WHAT IS EXPECTED> From first line to last, write out the data precisely as shown.

TASK DATA>
+ + +

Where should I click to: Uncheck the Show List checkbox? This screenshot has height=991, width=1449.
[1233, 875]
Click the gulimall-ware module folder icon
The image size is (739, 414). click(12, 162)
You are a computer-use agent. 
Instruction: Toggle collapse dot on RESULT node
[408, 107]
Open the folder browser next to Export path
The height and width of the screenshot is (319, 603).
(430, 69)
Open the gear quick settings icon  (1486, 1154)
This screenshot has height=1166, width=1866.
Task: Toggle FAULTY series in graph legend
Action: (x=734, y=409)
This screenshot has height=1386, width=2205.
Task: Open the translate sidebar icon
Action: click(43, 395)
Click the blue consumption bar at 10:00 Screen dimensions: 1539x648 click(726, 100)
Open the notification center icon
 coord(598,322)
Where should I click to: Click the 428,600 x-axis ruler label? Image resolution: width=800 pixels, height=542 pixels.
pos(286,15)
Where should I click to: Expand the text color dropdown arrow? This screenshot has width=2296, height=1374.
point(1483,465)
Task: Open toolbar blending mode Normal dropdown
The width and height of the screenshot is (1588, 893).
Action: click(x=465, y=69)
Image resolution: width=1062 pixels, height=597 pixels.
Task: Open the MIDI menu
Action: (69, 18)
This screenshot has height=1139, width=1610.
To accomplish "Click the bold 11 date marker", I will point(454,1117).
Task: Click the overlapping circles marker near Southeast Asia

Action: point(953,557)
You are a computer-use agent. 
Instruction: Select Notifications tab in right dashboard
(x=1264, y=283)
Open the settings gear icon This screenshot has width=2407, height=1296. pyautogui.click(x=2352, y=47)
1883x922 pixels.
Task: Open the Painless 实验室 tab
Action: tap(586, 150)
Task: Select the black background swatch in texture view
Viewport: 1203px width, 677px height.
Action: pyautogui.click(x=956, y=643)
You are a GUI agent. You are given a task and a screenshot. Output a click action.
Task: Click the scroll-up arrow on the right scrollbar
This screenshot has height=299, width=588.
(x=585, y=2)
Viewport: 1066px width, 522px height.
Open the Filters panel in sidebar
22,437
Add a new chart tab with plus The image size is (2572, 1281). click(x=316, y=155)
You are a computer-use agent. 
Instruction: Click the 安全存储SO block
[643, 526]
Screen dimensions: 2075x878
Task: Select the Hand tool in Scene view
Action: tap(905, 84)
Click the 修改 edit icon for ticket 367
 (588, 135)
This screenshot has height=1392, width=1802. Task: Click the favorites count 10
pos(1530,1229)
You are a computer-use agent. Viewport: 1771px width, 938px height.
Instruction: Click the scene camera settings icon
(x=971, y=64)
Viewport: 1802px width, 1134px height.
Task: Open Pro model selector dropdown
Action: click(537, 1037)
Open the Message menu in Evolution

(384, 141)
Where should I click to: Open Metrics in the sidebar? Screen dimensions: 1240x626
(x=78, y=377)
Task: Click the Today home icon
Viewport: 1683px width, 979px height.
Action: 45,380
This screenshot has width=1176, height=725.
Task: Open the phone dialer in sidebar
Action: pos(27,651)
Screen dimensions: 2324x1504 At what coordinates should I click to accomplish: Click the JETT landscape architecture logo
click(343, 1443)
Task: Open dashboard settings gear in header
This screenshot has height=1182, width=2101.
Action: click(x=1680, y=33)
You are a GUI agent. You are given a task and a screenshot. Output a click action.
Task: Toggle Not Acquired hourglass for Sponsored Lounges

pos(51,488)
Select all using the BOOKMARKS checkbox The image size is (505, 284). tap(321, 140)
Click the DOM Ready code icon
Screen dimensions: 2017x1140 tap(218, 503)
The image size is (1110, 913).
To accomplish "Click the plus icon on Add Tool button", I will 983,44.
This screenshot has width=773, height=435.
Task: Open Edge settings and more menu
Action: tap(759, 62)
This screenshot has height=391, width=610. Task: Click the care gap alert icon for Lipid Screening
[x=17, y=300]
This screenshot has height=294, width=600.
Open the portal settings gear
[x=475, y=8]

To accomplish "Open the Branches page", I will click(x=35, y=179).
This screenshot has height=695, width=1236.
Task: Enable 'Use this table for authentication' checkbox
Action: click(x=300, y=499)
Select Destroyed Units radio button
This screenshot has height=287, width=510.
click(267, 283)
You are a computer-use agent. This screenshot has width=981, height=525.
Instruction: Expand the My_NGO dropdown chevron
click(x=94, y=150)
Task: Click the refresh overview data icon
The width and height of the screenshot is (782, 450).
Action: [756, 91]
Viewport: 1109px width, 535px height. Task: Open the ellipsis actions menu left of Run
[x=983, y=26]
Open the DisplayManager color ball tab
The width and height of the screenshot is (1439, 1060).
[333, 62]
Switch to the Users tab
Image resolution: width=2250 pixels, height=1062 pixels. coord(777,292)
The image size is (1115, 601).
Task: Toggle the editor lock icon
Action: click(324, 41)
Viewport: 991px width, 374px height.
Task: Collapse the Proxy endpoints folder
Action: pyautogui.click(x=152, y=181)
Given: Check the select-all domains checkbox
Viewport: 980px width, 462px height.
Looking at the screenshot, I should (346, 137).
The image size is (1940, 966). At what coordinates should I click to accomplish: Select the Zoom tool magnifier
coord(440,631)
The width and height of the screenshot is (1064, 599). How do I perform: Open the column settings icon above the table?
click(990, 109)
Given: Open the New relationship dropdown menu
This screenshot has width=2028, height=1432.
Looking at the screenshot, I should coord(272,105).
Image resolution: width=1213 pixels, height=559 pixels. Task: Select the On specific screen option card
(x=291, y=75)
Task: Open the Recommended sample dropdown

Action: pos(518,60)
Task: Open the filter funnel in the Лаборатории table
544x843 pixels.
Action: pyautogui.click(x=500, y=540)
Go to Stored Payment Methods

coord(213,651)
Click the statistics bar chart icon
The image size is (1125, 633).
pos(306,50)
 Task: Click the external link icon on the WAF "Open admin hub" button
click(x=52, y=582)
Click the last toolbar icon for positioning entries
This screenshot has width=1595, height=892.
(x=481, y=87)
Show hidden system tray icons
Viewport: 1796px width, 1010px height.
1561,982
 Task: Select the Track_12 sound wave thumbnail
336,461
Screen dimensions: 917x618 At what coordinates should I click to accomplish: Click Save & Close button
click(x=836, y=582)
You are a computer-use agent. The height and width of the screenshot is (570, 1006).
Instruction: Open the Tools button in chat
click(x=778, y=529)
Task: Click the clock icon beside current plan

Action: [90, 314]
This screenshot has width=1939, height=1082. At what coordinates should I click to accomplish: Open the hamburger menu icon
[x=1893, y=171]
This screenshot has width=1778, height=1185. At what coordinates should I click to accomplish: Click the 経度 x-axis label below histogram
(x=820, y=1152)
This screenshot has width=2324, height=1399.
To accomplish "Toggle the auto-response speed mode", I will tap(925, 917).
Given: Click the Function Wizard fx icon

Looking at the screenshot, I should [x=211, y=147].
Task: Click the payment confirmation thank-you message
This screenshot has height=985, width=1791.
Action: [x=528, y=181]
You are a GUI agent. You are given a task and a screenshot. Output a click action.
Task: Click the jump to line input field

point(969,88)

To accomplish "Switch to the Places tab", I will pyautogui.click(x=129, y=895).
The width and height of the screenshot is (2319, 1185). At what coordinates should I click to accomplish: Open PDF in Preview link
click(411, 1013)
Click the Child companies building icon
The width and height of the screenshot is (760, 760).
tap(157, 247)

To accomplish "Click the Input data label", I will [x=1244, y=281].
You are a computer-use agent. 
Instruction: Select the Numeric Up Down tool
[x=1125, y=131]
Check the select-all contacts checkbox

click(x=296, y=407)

+ + +

EXERCISE SOLUTION>
Where should I click to: Uncheck the Show List checkbox? This screenshot has height=991, width=1449.
[1233, 875]
Click the gulimall-ware module folder icon
The image size is (739, 414). click(12, 162)
You are a computer-use agent. 
Instruction: Toggle collapse dot on RESULT node
[408, 107]
Open the folder browser next to Export path
The height and width of the screenshot is (319, 603).
(430, 69)
Open the gear quick settings icon  (1486, 1154)
This screenshot has height=1166, width=1866.
Task: Toggle FAULTY series in graph legend
Action: (x=734, y=409)
This screenshot has height=1386, width=2205.
Task: Open the translate sidebar icon
Action: click(43, 395)
Click the blue consumption bar at 10:00 Screen dimensions: 1539x648 click(726, 100)
Open the notification center icon
 coord(598,322)
Where should I click to: Click the 428,600 x-axis ruler label? Image resolution: width=800 pixels, height=542 pixels.
pos(286,15)
Where should I click to: Expand the text color dropdown arrow? This screenshot has width=2296, height=1374.
point(1483,465)
Task: Open toolbar blending mode Normal dropdown
The width and height of the screenshot is (1588, 893).
Action: click(x=465, y=69)
Image resolution: width=1062 pixels, height=597 pixels.
Task: Open the MIDI menu
Action: (69, 18)
This screenshot has height=1139, width=1610.
To accomplish "Click the bold 11 date marker", I will point(454,1117).
Task: Click the overlapping circles marker near Southeast Asia

Action: point(953,557)
You are a computer-use agent. 
Instruction: Select Notifications tab in right dashboard
(x=1264, y=283)
Open the settings gear icon This screenshot has width=2407, height=1296. pyautogui.click(x=2352, y=47)
1883x922 pixels.
Task: Open the Painless 实验室 tab
Action: tap(586, 150)
Task: Select the black background swatch in texture view
Viewport: 1203px width, 677px height.
Action: pyautogui.click(x=956, y=643)
You are a GUI agent. You are given a task and a screenshot. Output a click action.
Task: Click the scroll-up arrow on the right scrollbar
This screenshot has height=299, width=588.
(x=585, y=2)
Viewport: 1066px width, 522px height.
Open the Filters panel in sidebar
22,437
Add a new chart tab with plus The image size is (2572, 1281). click(x=316, y=155)
You are a computer-use agent. 
Instruction: Click the 安全存储SO block
[643, 526]
Screen dimensions: 2075x878
Task: Select the Hand tool in Scene view
Action: tap(905, 84)
Click the 修改 edit icon for ticket 367
 (588, 135)
This screenshot has height=1392, width=1802. Task: Click the favorites count 10
pos(1530,1229)
You are a computer-use agent. Viewport: 1771px width, 938px height.
Instruction: Click the scene camera settings icon
(x=971, y=64)
Viewport: 1802px width, 1134px height.
Task: Open Pro model selector dropdown
Action: click(537, 1037)
Open the Message menu in Evolution

(384, 141)
Where should I click to: Open Metrics in the sidebar? Screen dimensions: 1240x626
(x=78, y=377)
Task: Click the Today home icon
Viewport: 1683px width, 979px height.
Action: 45,380
This screenshot has width=1176, height=725.
Task: Open the phone dialer in sidebar
Action: pos(27,651)
Screen dimensions: 2324x1504 At what coordinates should I click to accomplish: Click the JETT landscape architecture logo
click(343, 1443)
Task: Open dashboard settings gear in header
This screenshot has height=1182, width=2101.
Action: click(x=1680, y=33)
You are a GUI agent. You are given a task and a screenshot. Output a click action.
Task: Toggle Not Acquired hourglass for Sponsored Lounges

pos(51,488)
Select all using the BOOKMARKS checkbox The image size is (505, 284). tap(321, 140)
Click the DOM Ready code icon
Screen dimensions: 2017x1140 tap(218, 503)
The image size is (1110, 913).
To accomplish "Click the plus icon on Add Tool button", I will 983,44.
This screenshot has width=773, height=435.
Task: Open Edge settings and more menu
Action: tap(759, 62)
This screenshot has height=391, width=610. Task: Click the care gap alert icon for Lipid Screening
[x=17, y=300]
This screenshot has height=294, width=600.
Open the portal settings gear
[x=475, y=8]

To accomplish "Open the Branches page", I will click(x=35, y=179).
This screenshot has height=695, width=1236.
Task: Enable 'Use this table for authentication' checkbox
Action: click(x=300, y=499)
Select Destroyed Units radio button
This screenshot has height=287, width=510.
click(267, 283)
You are a computer-use agent. This screenshot has width=981, height=525.
Instruction: Expand the My_NGO dropdown chevron
click(x=94, y=150)
Task: Click the refresh overview data icon
The width and height of the screenshot is (782, 450).
Action: [756, 91]
Viewport: 1109px width, 535px height. Task: Open the ellipsis actions menu left of Run
[x=983, y=26]
Open the DisplayManager color ball tab
The width and height of the screenshot is (1439, 1060).
[333, 62]
Switch to the Users tab
Image resolution: width=2250 pixels, height=1062 pixels. coord(777,292)
The image size is (1115, 601).
Task: Toggle the editor lock icon
Action: click(324, 41)
Viewport: 991px width, 374px height.
Task: Collapse the Proxy endpoints folder
Action: pyautogui.click(x=152, y=181)
Given: Check the select-all domains checkbox
Viewport: 980px width, 462px height.
Looking at the screenshot, I should (346, 137).
The image size is (1940, 966). At what coordinates should I click to accomplish: Select the Zoom tool magnifier
coord(440,631)
The width and height of the screenshot is (1064, 599). How do I perform: Open the column settings icon above the table?
click(990, 109)
Given: Open the New relationship dropdown menu
This screenshot has width=2028, height=1432.
Looking at the screenshot, I should coord(272,105).
Image resolution: width=1213 pixels, height=559 pixels. Task: Select the On specific screen option card
(x=291, y=75)
Task: Open the Recommended sample dropdown

Action: pos(518,60)
Task: Open the filter funnel in the Лаборатории table
544x843 pixels.
Action: pyautogui.click(x=500, y=540)
Go to Stored Payment Methods

coord(213,651)
Click the statistics bar chart icon
The image size is (1125, 633).
pos(306,50)
 Task: Click the external link icon on the WAF "Open admin hub" button
click(x=52, y=582)
Click the last toolbar icon for positioning entries
This screenshot has width=1595, height=892.
(x=481, y=87)
Show hidden system tray icons
Viewport: 1796px width, 1010px height.
1561,982
 Task: Select the Track_12 sound wave thumbnail
336,461
Screen dimensions: 917x618 At what coordinates should I click to accomplish: Click Save & Close button
click(x=836, y=582)
You are a computer-use agent. The height and width of the screenshot is (570, 1006).
Instruction: Open the Tools button in chat
click(x=778, y=529)
Task: Click the clock icon beside current plan

Action: [90, 314]
This screenshot has width=1939, height=1082. At what coordinates should I click to accomplish: Open the hamburger menu icon
[x=1893, y=171]
This screenshot has width=1778, height=1185. At what coordinates should I click to accomplish: Click the 経度 x-axis label below histogram
(x=820, y=1152)
This screenshot has width=2324, height=1399.
To accomplish "Toggle the auto-response speed mode", I will tap(925, 917).
Given: Click the Function Wizard fx icon

Looking at the screenshot, I should [x=211, y=147].
Task: Click the payment confirmation thank-you message
This screenshot has height=985, width=1791.
Action: [x=528, y=181]
You are a GUI agent. You are given a task and a screenshot. Output a click action.
Task: Click the jump to line input field

point(969,88)

To accomplish "Switch to the Places tab", I will pyautogui.click(x=129, y=895).
The width and height of the screenshot is (2319, 1185). At what coordinates should I click to accomplish: Open PDF in Preview link
click(411, 1013)
Click the Child companies building icon
The width and height of the screenshot is (760, 760).
tap(157, 247)

To accomplish "Click the Input data label", I will [x=1244, y=281].
You are a computer-use agent. 
Instruction: Select the Numeric Up Down tool
[x=1125, y=131]
Check the select-all contacts checkbox

click(x=296, y=407)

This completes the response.